▶ _INPUT DATA_
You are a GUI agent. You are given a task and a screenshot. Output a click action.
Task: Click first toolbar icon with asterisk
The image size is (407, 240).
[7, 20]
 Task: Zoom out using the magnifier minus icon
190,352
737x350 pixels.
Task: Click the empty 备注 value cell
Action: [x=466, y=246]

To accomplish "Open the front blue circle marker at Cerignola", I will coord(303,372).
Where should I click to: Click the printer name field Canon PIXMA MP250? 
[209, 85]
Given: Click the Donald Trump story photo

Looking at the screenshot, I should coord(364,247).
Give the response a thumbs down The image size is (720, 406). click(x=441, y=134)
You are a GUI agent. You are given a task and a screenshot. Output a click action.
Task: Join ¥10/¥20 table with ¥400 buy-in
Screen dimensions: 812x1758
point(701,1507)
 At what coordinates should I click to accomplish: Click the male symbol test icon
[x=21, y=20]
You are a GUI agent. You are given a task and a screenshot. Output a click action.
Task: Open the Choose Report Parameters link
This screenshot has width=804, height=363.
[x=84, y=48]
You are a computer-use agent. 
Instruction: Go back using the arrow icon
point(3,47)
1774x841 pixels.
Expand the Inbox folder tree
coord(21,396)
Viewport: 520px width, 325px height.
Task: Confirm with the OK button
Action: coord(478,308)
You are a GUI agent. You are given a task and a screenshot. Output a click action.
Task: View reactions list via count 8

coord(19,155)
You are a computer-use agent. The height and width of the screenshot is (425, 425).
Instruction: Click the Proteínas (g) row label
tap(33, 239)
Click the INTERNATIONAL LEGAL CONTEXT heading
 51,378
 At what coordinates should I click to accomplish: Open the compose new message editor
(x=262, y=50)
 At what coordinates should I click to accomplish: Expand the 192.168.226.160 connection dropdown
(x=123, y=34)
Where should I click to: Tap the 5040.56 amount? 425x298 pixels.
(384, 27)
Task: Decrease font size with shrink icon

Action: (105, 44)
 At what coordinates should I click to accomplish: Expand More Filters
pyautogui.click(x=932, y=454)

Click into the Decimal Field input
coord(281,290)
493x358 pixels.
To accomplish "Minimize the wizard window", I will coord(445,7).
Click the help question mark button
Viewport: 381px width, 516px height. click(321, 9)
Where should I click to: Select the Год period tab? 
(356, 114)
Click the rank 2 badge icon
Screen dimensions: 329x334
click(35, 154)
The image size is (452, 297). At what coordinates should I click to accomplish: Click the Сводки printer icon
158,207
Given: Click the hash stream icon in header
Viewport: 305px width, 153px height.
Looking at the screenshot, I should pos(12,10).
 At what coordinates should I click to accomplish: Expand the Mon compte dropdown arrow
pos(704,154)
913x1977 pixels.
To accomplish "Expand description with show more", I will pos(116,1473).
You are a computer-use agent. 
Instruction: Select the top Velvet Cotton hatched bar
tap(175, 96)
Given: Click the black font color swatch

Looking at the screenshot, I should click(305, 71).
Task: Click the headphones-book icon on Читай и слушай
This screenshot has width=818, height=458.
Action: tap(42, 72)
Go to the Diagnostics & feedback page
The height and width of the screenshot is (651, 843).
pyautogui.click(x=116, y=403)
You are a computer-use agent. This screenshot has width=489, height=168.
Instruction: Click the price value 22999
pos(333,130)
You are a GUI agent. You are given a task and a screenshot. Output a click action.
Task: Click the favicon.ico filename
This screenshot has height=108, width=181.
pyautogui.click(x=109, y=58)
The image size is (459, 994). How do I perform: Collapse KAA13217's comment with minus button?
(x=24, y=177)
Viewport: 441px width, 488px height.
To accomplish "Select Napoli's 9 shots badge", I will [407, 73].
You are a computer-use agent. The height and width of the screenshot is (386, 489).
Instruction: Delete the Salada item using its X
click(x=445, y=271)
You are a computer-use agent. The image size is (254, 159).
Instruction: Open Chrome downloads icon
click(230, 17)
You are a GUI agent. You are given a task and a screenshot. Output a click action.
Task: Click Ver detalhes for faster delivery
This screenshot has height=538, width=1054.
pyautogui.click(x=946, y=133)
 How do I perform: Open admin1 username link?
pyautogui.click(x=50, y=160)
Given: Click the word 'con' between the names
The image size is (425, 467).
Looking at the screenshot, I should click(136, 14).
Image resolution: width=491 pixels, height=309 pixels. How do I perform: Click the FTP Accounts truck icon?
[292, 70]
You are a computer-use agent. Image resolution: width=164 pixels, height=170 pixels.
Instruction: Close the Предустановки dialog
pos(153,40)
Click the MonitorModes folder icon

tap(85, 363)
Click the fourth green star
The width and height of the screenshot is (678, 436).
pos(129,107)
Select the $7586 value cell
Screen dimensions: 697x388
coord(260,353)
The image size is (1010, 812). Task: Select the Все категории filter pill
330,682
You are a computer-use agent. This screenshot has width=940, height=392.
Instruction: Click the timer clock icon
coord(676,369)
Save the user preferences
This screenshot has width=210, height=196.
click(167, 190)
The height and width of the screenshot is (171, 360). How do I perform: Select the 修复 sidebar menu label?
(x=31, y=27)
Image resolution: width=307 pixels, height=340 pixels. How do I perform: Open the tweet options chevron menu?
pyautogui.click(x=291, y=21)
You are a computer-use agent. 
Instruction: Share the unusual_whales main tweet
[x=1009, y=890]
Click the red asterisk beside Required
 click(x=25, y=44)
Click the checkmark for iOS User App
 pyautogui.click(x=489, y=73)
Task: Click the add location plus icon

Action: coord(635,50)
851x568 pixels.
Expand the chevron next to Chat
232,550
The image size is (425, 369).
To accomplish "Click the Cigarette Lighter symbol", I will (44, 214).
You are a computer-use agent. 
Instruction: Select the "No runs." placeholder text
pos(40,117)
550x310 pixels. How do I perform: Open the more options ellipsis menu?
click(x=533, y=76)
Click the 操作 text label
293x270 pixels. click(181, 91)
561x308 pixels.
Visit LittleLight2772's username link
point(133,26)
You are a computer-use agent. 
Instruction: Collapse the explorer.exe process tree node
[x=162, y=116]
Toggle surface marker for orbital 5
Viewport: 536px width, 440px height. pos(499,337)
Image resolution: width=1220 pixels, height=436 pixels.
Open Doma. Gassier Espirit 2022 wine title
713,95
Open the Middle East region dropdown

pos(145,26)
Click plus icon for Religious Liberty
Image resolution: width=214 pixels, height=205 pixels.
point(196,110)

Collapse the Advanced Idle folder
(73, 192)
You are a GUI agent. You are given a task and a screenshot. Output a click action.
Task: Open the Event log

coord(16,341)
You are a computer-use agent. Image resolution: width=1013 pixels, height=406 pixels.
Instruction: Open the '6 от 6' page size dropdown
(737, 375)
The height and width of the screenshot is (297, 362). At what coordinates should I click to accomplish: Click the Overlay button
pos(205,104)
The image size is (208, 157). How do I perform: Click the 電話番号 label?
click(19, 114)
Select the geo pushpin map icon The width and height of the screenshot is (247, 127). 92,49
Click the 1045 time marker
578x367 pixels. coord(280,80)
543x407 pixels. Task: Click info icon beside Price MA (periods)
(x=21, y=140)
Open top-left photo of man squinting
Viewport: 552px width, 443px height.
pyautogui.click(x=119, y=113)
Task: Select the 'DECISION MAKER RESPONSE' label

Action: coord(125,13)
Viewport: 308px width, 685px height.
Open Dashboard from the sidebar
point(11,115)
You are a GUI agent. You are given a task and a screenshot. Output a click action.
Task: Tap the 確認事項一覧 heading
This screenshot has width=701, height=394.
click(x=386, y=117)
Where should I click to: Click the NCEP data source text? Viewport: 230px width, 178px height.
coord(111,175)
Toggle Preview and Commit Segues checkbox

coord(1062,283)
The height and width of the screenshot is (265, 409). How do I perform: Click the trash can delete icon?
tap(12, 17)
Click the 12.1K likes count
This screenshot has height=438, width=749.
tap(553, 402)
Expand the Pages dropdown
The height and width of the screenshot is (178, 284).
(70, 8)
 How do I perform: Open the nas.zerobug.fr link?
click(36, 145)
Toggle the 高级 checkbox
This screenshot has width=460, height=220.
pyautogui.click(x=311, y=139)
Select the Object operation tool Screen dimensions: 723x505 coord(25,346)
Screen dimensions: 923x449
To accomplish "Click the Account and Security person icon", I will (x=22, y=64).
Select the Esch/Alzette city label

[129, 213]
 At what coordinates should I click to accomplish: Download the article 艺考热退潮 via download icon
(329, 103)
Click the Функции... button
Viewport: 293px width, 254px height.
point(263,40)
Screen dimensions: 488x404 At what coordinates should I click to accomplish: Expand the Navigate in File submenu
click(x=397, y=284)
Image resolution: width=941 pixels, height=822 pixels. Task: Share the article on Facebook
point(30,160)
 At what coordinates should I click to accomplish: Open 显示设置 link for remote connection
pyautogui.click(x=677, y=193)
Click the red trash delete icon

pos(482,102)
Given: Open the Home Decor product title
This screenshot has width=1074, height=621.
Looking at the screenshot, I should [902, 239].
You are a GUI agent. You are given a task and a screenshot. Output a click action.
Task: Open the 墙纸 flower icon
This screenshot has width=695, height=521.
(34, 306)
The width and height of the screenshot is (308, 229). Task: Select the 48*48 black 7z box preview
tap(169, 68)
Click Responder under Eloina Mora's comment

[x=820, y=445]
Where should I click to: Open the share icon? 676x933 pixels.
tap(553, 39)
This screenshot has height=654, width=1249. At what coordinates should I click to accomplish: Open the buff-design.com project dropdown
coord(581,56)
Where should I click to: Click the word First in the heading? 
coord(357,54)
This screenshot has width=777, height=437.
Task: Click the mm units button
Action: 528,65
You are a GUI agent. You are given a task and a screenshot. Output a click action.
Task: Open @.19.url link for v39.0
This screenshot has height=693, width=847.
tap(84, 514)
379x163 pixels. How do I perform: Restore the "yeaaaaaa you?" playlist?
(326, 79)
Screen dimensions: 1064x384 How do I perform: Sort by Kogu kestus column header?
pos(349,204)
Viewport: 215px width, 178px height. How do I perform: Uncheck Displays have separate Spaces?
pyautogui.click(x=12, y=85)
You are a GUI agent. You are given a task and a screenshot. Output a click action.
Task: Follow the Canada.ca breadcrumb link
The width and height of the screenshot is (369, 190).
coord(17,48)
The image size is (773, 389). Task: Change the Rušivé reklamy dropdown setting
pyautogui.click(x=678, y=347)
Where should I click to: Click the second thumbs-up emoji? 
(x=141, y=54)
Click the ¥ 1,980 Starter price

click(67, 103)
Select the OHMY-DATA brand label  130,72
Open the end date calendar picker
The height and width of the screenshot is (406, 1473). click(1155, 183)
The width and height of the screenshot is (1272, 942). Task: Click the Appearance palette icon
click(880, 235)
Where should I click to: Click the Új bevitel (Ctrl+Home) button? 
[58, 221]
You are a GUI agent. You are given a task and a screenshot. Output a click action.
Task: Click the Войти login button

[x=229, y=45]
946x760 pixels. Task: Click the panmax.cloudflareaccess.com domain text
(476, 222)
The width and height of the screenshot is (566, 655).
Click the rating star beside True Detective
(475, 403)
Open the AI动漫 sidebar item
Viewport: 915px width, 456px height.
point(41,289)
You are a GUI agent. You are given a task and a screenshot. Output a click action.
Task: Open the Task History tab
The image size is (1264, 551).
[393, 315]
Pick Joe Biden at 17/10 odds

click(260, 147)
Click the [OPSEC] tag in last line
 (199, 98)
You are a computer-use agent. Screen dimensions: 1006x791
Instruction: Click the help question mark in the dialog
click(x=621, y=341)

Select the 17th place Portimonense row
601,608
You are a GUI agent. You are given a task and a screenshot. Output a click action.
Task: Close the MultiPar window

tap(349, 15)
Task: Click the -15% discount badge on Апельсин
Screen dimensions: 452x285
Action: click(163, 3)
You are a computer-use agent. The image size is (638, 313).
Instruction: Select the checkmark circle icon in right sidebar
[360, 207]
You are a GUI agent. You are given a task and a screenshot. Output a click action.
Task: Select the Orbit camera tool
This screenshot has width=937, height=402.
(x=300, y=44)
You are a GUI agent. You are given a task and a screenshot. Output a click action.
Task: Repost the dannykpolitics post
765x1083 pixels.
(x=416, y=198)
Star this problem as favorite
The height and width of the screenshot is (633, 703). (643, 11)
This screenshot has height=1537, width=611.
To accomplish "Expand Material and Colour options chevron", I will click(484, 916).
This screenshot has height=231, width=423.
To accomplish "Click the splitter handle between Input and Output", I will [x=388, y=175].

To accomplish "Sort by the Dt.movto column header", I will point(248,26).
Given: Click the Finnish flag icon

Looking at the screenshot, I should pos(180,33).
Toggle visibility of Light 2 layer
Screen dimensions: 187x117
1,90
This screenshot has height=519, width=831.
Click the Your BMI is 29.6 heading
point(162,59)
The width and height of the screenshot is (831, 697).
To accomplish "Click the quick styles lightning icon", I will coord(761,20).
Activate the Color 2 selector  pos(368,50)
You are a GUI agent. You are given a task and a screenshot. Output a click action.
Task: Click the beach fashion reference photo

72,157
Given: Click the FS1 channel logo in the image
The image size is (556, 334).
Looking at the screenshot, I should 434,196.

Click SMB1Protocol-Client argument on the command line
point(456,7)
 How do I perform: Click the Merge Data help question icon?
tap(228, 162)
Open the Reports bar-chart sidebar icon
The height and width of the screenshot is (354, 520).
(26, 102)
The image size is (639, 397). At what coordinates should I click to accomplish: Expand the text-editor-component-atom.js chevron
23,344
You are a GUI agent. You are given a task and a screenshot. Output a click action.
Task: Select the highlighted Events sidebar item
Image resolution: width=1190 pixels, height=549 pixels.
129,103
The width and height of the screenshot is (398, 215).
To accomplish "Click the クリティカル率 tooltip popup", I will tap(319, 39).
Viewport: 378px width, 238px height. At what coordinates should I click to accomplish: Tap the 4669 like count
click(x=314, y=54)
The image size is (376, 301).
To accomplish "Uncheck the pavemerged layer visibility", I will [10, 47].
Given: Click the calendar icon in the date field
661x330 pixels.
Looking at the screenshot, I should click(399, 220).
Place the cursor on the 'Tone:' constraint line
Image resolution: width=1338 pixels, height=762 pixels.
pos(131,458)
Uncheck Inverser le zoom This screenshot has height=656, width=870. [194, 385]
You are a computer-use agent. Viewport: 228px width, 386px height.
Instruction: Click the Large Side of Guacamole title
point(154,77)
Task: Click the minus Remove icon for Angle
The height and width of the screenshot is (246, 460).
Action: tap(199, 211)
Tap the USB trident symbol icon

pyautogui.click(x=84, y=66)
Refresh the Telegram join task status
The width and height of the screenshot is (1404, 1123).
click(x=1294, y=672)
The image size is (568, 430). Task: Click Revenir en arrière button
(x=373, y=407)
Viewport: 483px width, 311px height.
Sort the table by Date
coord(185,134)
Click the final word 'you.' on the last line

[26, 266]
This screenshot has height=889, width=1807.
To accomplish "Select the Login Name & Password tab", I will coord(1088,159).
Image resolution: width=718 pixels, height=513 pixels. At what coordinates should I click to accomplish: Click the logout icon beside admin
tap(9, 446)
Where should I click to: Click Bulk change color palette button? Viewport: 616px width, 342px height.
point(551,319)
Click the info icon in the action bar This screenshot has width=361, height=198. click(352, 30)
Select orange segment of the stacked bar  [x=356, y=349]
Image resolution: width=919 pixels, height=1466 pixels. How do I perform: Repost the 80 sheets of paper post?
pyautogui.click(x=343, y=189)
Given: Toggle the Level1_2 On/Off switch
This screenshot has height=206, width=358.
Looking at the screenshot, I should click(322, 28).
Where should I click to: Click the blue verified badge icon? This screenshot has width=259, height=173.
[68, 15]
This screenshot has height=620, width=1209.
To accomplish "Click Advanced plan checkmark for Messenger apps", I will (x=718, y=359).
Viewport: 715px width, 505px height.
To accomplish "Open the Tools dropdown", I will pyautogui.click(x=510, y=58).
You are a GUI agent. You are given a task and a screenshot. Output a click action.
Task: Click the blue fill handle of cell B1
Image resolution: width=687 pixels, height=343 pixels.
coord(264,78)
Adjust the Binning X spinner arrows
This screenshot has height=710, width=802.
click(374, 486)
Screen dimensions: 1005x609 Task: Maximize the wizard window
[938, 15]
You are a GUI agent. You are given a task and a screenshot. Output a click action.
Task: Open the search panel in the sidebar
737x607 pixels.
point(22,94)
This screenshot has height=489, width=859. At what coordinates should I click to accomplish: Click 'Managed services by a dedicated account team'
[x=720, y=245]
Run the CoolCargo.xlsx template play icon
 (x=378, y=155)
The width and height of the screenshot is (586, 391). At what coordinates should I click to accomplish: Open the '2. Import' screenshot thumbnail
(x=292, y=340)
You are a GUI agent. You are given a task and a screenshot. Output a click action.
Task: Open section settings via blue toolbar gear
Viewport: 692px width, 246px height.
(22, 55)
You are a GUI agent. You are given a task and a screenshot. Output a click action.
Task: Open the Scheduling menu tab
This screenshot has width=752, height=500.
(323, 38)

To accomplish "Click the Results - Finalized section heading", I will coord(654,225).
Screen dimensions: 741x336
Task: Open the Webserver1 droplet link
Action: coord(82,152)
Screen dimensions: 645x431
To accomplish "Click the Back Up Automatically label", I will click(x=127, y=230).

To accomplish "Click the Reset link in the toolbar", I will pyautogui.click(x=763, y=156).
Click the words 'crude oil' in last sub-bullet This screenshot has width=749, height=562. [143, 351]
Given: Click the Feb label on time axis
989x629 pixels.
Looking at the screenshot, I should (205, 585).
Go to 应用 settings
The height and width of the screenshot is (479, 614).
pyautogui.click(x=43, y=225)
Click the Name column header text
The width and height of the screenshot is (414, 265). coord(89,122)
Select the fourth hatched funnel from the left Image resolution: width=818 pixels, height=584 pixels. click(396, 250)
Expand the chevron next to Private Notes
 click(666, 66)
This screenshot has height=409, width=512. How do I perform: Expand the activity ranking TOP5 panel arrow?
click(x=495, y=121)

▶ _ASSIGNMENT_
Would you filter the entries above and keep each line that has the word "toolbar"?

▶ _OUTPUT_
Task: Click first toolbar icon with asterisk
Task: Open section settings via blue toolbar gear
To accomplish "Click the Reset link in the toolbar", I will pyautogui.click(x=763, y=156).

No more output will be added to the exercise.